Aviendha fut la dernière à franchir le portail, après s’être assurée que tous étaient passés. Elayne partit dans sa direction, si soudainement que son escorte dut presser le pas pour maintenir son anneau protecteur autour d’elle. Mais malgré sa rapidité, Birgitte, avec son épaisse tresse dorée lui tombant jusqu’à la taille, arriva la première, aidant Aviendha à descendre de cheval et confiant la jument grise à un palefrenier au visage allongé, qui semblait avoir d’aussi longues jambes que Siswai. Aviendha avait encore plus de mal à descendre qu’à se mettre en selle, mais Birgitte ne pensait pas seulement à l’aider. Elayne et son escorte arrivèrent juste à temps pour l’entendre demander à Aviendha, à voix basse et précipitée :
— Est-ce qu’elle a bu son lait de chèvre ? A-t-elle assez dormi ? Est-ce qu’elle se sent…

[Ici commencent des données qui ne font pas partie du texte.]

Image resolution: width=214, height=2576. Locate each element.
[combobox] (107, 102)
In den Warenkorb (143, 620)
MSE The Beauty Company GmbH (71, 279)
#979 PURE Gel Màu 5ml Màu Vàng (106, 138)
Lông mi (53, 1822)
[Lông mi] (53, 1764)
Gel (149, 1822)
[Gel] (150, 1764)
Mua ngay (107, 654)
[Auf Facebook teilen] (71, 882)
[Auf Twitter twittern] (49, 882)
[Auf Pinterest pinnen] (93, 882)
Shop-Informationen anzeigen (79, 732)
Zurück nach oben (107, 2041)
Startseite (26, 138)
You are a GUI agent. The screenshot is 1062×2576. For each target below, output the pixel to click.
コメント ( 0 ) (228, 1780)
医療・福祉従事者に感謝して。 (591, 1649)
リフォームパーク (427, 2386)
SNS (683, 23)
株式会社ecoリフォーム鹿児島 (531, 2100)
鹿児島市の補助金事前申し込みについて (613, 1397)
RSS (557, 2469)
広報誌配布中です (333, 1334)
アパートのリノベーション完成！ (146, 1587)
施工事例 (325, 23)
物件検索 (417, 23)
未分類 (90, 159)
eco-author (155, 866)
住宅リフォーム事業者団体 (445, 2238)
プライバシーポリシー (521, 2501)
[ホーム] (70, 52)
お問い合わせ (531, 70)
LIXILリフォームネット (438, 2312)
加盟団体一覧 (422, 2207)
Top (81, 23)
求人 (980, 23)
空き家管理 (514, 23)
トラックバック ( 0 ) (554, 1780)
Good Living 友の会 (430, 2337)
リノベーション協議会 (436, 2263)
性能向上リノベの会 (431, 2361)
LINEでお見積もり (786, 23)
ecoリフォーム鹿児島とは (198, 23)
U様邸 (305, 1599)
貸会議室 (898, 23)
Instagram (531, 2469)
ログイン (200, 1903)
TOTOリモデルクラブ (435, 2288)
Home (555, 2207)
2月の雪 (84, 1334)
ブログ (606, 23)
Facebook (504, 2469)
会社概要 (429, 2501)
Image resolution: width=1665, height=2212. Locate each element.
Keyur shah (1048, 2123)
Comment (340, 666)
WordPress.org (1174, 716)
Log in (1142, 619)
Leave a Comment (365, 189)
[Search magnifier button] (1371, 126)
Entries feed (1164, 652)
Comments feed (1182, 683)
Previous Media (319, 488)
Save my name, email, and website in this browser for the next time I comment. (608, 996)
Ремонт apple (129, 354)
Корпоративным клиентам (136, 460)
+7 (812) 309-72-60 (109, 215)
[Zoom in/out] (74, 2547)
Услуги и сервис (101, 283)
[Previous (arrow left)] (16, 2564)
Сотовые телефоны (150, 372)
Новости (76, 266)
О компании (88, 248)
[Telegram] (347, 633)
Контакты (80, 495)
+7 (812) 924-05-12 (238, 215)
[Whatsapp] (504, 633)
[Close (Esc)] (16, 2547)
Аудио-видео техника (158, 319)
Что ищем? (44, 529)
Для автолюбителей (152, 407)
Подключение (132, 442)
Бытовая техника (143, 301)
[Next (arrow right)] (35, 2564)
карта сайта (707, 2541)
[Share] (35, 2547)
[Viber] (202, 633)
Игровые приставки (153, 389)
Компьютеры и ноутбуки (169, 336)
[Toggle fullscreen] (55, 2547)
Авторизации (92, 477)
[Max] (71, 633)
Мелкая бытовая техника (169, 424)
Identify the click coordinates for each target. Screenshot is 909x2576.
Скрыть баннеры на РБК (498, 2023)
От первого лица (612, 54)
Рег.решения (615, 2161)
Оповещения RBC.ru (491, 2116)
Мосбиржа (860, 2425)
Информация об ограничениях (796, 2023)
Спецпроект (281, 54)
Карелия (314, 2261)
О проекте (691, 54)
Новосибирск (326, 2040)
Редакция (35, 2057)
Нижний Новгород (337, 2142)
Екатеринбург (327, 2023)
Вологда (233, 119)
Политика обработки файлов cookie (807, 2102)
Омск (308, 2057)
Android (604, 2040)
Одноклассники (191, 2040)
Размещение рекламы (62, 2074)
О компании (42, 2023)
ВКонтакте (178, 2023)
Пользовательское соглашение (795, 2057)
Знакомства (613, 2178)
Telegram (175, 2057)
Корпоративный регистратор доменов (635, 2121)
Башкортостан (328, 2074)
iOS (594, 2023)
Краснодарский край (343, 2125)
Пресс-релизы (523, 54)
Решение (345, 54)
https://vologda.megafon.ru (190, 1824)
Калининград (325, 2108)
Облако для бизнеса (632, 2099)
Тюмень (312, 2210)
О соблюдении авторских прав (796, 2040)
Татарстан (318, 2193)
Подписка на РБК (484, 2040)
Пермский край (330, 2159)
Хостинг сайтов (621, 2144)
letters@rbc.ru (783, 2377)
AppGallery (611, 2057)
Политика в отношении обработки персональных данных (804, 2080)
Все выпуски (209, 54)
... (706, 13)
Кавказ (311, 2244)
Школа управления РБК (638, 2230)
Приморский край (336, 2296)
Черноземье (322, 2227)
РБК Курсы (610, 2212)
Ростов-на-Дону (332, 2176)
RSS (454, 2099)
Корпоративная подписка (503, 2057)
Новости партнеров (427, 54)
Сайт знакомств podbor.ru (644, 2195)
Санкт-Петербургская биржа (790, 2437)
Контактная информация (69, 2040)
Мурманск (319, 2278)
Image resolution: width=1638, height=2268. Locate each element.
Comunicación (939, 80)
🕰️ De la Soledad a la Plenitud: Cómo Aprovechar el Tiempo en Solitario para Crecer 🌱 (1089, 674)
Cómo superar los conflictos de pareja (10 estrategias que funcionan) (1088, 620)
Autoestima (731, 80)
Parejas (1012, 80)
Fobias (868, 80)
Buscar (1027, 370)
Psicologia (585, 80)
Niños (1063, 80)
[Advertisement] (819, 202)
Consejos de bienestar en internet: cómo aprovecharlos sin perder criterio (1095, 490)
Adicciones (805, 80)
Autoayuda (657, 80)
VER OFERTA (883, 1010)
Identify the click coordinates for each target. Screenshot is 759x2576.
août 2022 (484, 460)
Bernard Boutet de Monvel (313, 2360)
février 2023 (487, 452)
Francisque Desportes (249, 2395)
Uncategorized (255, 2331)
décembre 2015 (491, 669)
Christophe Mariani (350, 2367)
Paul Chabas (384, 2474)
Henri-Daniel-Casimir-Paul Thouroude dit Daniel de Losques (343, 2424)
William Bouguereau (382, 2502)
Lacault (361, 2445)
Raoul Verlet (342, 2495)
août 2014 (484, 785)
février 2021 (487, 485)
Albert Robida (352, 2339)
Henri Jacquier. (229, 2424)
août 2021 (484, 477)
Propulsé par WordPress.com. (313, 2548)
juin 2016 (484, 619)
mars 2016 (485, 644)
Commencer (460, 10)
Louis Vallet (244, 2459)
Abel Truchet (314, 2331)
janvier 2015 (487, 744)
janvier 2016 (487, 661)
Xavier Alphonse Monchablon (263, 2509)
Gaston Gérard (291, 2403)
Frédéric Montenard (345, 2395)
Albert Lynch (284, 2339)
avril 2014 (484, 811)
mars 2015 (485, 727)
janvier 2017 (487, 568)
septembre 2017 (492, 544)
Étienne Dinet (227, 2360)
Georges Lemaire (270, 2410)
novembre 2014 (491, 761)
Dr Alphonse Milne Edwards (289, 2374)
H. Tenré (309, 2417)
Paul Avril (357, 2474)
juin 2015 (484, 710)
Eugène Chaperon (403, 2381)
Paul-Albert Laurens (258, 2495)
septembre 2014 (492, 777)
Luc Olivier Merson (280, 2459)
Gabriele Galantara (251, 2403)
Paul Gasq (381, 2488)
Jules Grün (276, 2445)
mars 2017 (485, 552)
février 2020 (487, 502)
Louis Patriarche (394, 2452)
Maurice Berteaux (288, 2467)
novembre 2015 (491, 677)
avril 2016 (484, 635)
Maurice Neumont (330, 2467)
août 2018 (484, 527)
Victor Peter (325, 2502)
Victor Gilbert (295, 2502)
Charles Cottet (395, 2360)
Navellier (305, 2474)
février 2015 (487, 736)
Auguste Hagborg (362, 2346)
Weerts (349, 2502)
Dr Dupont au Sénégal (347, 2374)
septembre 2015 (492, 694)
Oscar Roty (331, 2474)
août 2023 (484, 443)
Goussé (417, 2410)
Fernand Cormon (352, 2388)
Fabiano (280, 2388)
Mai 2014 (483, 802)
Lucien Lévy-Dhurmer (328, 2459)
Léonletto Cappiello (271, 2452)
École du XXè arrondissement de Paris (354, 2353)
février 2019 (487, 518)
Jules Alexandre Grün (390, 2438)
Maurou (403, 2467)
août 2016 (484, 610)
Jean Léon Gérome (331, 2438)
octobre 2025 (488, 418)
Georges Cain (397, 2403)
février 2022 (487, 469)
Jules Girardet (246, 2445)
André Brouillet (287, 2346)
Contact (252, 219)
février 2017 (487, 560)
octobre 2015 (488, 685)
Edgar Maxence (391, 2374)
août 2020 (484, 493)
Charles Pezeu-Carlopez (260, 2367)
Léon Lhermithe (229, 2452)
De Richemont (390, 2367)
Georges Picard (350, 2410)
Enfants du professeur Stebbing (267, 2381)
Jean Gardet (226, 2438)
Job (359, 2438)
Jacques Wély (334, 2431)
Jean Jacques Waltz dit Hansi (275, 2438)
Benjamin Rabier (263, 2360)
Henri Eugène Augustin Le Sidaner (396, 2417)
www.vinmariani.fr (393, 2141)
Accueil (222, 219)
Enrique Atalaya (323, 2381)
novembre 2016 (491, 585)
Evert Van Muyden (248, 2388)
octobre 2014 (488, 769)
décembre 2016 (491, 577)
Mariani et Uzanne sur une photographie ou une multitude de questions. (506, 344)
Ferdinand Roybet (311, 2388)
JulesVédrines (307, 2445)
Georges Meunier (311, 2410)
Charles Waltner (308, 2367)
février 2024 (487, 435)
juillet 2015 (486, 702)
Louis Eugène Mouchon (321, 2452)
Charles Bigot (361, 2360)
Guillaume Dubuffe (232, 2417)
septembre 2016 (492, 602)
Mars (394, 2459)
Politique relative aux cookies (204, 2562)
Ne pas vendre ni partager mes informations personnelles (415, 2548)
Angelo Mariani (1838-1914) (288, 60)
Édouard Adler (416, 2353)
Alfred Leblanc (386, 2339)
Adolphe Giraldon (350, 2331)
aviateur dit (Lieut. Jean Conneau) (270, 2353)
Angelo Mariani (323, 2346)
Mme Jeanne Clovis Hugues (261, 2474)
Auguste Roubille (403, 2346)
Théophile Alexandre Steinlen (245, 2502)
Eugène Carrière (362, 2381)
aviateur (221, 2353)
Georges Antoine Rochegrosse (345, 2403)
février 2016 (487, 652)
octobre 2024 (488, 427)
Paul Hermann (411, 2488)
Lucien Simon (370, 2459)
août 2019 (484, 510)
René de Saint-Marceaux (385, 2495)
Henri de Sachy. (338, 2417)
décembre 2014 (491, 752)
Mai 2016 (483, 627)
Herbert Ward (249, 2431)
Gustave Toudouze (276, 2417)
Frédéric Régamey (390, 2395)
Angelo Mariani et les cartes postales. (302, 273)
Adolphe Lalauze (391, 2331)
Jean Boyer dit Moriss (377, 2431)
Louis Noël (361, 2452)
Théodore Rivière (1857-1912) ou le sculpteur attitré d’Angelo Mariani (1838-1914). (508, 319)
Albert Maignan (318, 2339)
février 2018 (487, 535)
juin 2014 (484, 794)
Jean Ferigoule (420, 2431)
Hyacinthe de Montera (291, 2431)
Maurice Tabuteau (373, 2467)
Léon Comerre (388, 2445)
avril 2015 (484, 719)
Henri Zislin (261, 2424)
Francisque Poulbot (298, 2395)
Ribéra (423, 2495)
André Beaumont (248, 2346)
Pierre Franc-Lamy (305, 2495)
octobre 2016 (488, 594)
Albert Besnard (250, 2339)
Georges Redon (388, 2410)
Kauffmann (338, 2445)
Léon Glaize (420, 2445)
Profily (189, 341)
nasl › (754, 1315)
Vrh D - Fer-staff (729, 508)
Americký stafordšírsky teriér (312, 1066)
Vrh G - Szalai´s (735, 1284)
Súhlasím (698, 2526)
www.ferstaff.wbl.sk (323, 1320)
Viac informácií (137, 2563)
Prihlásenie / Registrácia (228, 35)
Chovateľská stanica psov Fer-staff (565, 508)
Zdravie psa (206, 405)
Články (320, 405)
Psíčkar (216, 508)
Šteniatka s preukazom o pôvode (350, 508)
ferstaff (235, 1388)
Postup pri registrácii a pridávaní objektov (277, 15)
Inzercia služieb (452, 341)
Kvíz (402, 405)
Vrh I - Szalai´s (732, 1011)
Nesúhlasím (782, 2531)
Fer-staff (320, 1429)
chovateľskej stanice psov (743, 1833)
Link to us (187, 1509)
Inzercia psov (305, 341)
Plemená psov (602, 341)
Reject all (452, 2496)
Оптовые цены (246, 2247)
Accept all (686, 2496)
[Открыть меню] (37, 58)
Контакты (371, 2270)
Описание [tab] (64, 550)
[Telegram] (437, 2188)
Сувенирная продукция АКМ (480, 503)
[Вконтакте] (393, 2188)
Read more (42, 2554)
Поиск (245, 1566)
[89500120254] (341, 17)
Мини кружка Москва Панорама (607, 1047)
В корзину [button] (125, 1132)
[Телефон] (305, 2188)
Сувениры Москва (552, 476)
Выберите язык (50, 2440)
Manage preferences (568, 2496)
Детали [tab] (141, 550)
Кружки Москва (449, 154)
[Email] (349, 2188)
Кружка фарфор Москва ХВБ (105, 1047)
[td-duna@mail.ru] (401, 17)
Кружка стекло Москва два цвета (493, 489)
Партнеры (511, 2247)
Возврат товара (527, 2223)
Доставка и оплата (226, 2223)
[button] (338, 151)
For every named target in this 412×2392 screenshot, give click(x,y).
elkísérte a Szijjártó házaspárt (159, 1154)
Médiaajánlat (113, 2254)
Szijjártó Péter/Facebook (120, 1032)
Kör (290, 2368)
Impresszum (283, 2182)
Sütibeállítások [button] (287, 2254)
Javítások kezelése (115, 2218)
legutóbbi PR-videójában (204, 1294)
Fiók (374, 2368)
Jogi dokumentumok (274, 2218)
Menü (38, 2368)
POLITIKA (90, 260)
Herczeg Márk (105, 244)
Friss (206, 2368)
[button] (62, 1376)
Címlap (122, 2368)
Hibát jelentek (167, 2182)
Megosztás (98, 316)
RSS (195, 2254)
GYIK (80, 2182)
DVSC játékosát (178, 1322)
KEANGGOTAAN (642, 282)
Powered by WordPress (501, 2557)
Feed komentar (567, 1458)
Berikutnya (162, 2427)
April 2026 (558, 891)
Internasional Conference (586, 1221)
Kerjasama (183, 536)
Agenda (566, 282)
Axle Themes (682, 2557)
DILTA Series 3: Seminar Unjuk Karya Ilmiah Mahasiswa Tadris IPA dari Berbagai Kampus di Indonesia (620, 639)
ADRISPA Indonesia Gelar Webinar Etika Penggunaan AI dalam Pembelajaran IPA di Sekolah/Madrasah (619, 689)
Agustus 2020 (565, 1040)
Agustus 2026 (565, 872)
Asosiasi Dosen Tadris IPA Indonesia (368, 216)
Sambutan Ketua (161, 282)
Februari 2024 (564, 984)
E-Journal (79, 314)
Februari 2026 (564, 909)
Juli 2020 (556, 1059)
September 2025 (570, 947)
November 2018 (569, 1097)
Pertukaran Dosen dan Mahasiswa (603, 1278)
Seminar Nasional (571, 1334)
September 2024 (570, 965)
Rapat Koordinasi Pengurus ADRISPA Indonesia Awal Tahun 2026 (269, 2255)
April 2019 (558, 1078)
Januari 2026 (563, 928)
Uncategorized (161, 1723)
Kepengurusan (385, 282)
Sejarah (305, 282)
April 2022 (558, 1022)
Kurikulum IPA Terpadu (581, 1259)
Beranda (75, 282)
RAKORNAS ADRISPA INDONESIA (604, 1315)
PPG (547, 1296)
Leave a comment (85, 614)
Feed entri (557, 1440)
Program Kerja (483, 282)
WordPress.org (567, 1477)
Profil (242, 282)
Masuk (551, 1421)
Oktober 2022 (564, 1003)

Sa voix mourut. Elle prit une profonde inspiration avant de se tourner vers Elayne. Apparemment calme, et pas surprise de la trouver là. Le lien fonctionnait dans les deux sens.
Sans être immense, Birgitte était plus grande qu’Elayne dans ses bottes à talons, de la même taille qu’Aviendha, mais elle en imposait par son uniforme de Capitaine-Générale de la Garde de la Reine, composé d’une courte tunique rouge à haut col blanc portée sur de larges chausses bleues enfilées dans des bottes noires étincelantes, avec quatre nœuds d’or à l’épaule gauche et quatre galons d’or à chaque manchette. Après tout, elle était Birgitte Arc-d’Argent, héroïne de légende. Mais elle ne tentait pas de se montrer à la hauteur de ces légendes ; elle affirmait que toutes ces histoires étaient grossièrement exagérées, quand elles n’étaient pas de pures inventions. Pourtant, elle était toujours cette même femme qui avait accompli les exploits qui formaient le cœur des légendes. Malgré son calme apparent, un certain malaise nuançait son inquiétude pour Elayne, qui affluait à travers le lien, en même temps que sa migraine et ses maux d’estomac. Elle savait très bien qu’Elayne détestait qu’elle surveille sa santé. Ce n’était pas la seule raison de l’irritation d’Elayne, mais le lien fit savoir à Birgitte à quel point elle était bouleversée.